The trial court erred because it failed to accord due deference to the in-the-field judgment of Lieutenant Hoefeld conducting a fast-paced investigation in which the ostensible victim of a burglary had turned into a suspect in a narcotics investigation with its known attendant dangers, prompting the police to "exercise unquestioned command of the situation," Michigan v. Summers, 452 U.S. 692, 703, 101 S.Ct. 2587, 2594, 69 L.Ed.2d 340 (1981), while they determined the nature and scope of the criminal activity they had uncovered. The police were lawfully on the premises with the consent of Ms.
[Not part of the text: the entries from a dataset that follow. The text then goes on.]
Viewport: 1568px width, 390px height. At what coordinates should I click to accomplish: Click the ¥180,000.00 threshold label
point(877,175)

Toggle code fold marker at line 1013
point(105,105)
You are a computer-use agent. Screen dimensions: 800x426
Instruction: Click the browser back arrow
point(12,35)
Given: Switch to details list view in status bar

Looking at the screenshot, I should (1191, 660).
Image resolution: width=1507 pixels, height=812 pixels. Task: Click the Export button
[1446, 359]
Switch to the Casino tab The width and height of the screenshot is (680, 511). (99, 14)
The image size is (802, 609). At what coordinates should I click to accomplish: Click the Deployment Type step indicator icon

Young when they discovered evidence not only of narcotics possession in plain view in the master bedroom of her apartment but also of narcotics trafficking in the large amount of cash in various denominations found elsewhere in the apartment. They had thus lawfully acquired probable cause to arrest her and the officers knew from Ms. Young that respondent's appearance at the door was not coincidental. Lieutenant Hoefeld did not immediately detain respondent but asked him pertinent questions which did not implicate the Fourth Amendment. Muehler v. Mena, 544 U.S. 93, 101, 125 S.Ct. 1465, 1471, 161 L.Ed.2d 299 (2005) ("We have 'held repeatedly that mere police questioning does not constitute a seizure. [E]ven when officers have no basis for suspecting a particular individual, they may generally ask questions of that individual; ask to examine the individual's identification; and request consent to search his or her luggage.' . . . Hence, the officers did not need reasonable suspicion to ask Mena for her name, date and place of birth, or immigration status.") (quoting Florida v. Bostick, 501 U.S. 429, 434-35, 111 S.Ct. 2382, 2386, 115 L.Ed.2d 389 (1991) and omitting citations); State v. Lewis, 00-3136, p. 3 (La. 4/26/02), 815 So.2d 818, 820 ("An officer's request for identification does not turn the encounter into a forcible detention unless the request is accompanied by an unmistakable show of official authority indicating to the person that he or she is not free to leave.") (citations omitted).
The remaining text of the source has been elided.